UVF member Eddie Kinner, jailed in 1975 for planting a bomb which killed a woman when it went off in Conway's Pub on the Shore Road, completed a degree in maths and computing while in the Maze. When he was released in 1988 he sent off 20 letters each day with his CV.

He says 90 per cent of these were ignored, those who did give him an interview said they could not give him a job with his record. He was eventually employed by a engineering company, which he left to take up an IT position with NIACRO (Northern Ireland Association for the Care and Resettlement of Offenders).

Sitting in his office on the Lower Ormeau Road, Kinner said he believes it may be more difficult for the more recently released prisoners to reintegrate. "Those of us who spent longer terms in prison had time to reflect on why we were there, some who have just got out will still have their war heads on," he said.

And while ex-prisoner groups have little to be joyful about in terms of securing wider employment for members, there are some positive developments. Ken Cleland, who runs printing company Graham and Heslip in Newtownbreda just outside Belfast, acknowledges that he is an exception when it comes to employers in the private sector. He has employed several loyalist ex-prisoners and two years ago helped set up a group, Proj-EX 2000, to facilitate contacts between employers and loyalist and republican prisoners' aid groups.

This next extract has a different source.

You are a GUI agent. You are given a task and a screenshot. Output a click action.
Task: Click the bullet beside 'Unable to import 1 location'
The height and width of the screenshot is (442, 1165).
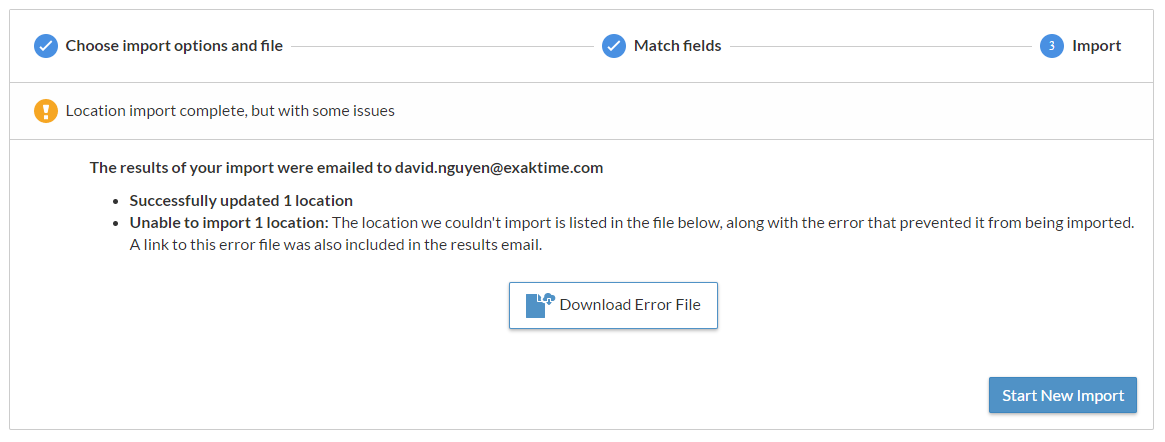tap(119, 223)
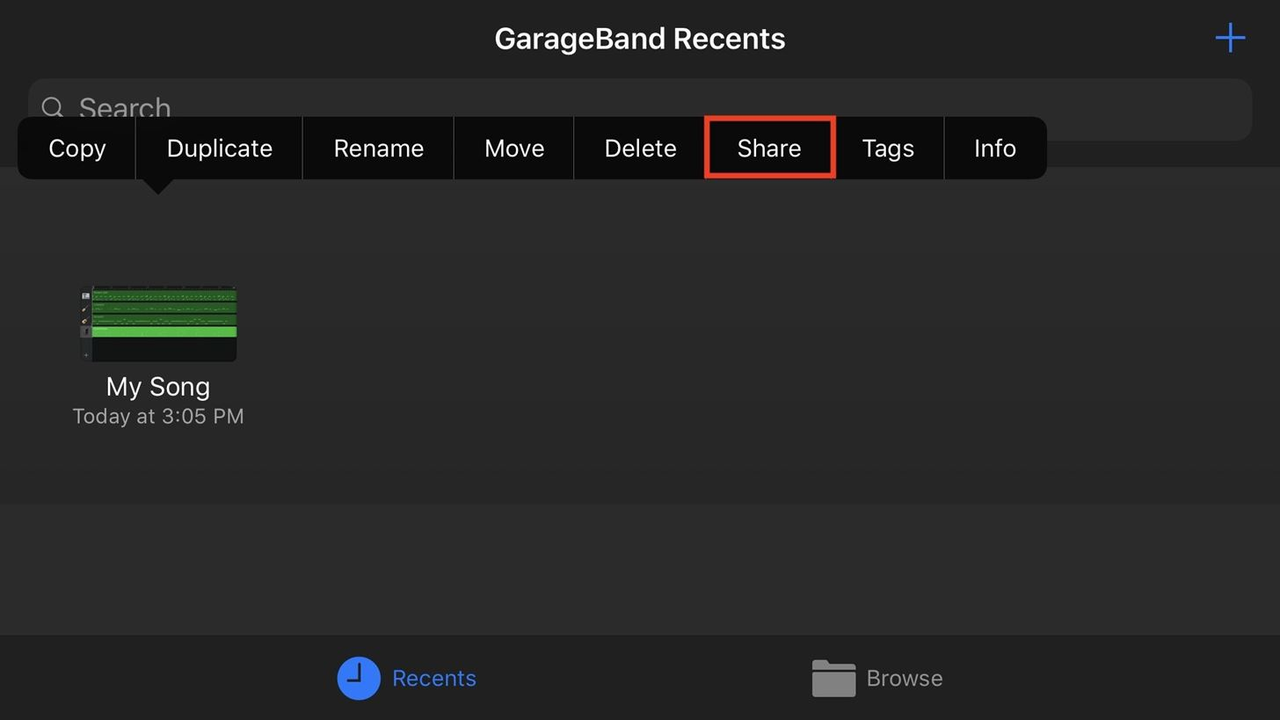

"I have had nothing but positive experiences through working with these people: many of my other employees have overcome certain prejudices they had," he said. "We want to give ex-prisoners a fair chance, not extra help, not a leg up, but a chance the same as anybody else."

Cleland got involved because many former employees had become involved in paramilitary activity. "We knew the people they were, we knew they weren't bad people. There was certainly a feeling of `There but for the grace of God go I,' " he said. Cleland has only employed ex-loyalist prisoners and feels that among smaller companies like his, it is inevitable that "you will stick to your own side".

There are many practical benefits for the employer of putting ex-prisoners on the payroll, he said. "We have found that due to their past experiences they are better timekeepers, have better attendance records and are more committed to the company."

Former republican prisoner Tommy Gorman now heads Proj-EX 2000. There are ex-prisoners who have set up their own businesses and have done well, he said, but many others who manage to break through do so by telling lies. "The closing down of a lot of big factories such as Goodyear allowed people to explain away gaps in their employment history by saying they worked there. It was impossible to check and so they got on that way," he said.

Gorman said that due to the studious nature of many ex-prisoners a lot of them are highly educated and qualified but because of their records have severely limited options.

"You see people standing at the door of clubs who have Ph.Ds and degrees. There are lots of examples on both sides - one man I know is a doctor of philosophy but is working as a night watchman," he said.